This conclusion rests in part on the sharp contrast between how the House leadership handled a bundle of similar deadlines back in March, and its behavior here in Blocktober.
In mid-January of this year, after having blundered their way to a "fiscal cliff" deal that jacked up taxes without cutting government or dealing with the looming entitlements tidal wave, battered House Republicans faced three more deadlines that seemed destined to further irritate a crisis-fatigued public. These were:
1) Late February/early March: When a new debt-ceiling increased was estimated to be needed.
2) March 1: When the sequestration budget cuts were scheduled to take effect unless negotiated away.

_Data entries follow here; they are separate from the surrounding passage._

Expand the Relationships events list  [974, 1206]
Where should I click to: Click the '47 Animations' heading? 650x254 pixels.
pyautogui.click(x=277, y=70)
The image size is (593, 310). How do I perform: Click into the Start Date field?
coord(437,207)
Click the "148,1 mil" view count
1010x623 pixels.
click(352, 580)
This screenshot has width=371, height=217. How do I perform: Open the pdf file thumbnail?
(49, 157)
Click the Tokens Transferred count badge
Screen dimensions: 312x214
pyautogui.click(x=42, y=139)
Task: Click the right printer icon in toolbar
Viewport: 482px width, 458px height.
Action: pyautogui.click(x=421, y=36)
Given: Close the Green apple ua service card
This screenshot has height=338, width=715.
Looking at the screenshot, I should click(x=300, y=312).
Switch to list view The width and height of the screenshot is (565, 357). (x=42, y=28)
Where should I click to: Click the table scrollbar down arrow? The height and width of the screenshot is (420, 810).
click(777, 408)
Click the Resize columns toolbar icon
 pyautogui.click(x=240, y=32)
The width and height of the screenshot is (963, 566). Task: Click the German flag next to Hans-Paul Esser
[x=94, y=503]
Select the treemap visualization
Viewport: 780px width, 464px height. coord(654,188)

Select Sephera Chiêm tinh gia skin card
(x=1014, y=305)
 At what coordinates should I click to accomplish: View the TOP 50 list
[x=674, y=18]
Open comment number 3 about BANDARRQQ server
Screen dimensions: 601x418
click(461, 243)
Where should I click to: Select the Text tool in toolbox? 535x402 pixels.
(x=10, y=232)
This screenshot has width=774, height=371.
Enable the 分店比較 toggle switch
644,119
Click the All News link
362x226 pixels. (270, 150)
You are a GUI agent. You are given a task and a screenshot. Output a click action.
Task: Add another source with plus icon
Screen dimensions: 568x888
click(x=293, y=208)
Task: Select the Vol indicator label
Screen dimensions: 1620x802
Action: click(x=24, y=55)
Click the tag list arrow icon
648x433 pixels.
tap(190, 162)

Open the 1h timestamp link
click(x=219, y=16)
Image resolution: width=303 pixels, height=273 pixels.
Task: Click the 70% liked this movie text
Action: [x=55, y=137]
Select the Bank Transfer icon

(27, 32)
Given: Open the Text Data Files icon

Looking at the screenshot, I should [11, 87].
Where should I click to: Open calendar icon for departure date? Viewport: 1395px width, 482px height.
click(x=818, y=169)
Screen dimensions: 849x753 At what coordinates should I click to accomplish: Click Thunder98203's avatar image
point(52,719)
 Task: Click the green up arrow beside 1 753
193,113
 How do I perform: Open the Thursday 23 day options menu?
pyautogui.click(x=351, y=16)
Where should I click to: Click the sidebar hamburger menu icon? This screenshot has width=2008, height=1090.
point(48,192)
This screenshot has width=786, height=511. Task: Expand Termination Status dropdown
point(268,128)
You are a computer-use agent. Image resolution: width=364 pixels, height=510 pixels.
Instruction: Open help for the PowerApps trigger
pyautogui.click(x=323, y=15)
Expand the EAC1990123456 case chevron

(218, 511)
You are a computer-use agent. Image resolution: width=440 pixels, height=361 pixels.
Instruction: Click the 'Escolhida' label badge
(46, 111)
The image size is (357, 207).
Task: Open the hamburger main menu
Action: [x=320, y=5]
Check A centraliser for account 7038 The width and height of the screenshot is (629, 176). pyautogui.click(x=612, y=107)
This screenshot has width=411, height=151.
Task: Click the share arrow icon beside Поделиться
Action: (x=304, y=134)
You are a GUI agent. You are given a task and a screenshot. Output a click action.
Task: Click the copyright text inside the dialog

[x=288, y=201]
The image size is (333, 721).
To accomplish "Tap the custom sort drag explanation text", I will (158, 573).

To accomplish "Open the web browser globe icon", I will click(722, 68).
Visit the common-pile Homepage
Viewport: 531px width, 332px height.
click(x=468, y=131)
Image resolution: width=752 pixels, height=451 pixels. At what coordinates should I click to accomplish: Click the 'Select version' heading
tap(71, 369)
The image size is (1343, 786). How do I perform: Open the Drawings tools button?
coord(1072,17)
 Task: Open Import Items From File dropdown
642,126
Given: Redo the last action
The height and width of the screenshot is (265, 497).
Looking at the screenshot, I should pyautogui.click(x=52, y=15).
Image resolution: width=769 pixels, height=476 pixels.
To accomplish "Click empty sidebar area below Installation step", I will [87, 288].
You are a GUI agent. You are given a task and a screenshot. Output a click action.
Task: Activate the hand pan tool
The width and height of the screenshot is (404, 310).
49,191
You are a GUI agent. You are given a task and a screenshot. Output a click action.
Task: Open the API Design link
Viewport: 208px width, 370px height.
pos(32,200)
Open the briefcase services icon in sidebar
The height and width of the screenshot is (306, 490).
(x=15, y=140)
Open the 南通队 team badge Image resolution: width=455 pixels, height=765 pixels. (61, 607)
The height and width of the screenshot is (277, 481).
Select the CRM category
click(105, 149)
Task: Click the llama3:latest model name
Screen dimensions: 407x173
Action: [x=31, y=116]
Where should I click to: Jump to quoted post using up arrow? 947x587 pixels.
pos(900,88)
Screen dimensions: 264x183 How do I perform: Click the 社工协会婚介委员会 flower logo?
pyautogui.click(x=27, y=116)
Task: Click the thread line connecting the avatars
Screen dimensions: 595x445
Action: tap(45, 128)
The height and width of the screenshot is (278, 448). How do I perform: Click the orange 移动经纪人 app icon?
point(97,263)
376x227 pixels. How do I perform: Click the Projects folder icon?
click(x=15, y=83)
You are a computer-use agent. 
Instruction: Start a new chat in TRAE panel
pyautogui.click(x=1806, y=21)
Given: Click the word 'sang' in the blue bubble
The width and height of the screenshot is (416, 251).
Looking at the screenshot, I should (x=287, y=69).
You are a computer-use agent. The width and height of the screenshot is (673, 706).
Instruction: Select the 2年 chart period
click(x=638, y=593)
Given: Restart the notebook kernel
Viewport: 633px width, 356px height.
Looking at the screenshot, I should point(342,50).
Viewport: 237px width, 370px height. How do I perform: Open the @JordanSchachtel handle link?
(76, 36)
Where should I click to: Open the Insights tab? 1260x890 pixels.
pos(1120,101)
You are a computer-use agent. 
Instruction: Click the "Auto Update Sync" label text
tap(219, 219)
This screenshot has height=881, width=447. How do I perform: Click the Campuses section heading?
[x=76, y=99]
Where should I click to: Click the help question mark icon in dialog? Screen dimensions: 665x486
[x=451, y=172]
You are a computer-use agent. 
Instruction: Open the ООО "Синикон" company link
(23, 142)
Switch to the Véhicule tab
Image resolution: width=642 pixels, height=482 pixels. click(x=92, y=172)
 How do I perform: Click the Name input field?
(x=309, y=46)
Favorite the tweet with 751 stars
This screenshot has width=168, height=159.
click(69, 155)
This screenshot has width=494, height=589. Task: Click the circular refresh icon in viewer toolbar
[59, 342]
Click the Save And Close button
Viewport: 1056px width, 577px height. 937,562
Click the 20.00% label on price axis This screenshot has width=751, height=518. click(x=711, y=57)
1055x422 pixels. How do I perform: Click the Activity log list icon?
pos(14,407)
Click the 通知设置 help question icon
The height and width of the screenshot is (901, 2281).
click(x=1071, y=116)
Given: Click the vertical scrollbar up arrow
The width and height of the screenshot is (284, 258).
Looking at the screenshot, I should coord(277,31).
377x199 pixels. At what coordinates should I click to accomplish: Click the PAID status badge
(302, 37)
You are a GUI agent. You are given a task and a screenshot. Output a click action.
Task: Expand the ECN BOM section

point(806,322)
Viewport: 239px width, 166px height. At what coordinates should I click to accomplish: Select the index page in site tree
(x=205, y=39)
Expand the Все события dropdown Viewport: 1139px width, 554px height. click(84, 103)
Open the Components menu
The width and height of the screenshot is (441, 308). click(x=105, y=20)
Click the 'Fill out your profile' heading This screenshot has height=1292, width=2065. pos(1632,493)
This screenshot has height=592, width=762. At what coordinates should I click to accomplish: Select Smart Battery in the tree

3) March 27: When a new continuing resolution would be required to finance the federal government.
Faced with this unpromising hand, House Speaker John Boehner (R-Ohio) did something almost shockingly shrewd: He kicked the debt-ceiling deadline down the road to May 18, while attaching to this delay a provision requiring the Senate to finally pass a budget by April 15, something Senate Majority Leader Harry Reid (D-Nevada) had flagrantly failed to accomplish for more than three years. This had the benefit of spacing out and diffusing the man-made March crises into three distinct events, while putting Democrats on the defensive and creating political pressure to re-introduce some basic adult responsibility to the budgeting process.
As third-ranking House Republican Rep. Kevin McCarthy (Calif.) said at the time:
The Senate has never even passed a budget. It is the rule and the law that by April 15 you have to, so what we're saying is, we will extend the debt limit until the timeline when you have a budget, a roadmap….We think it's only right that both [chambers] lay out their roadmap to put on a path to a balanced budget. […]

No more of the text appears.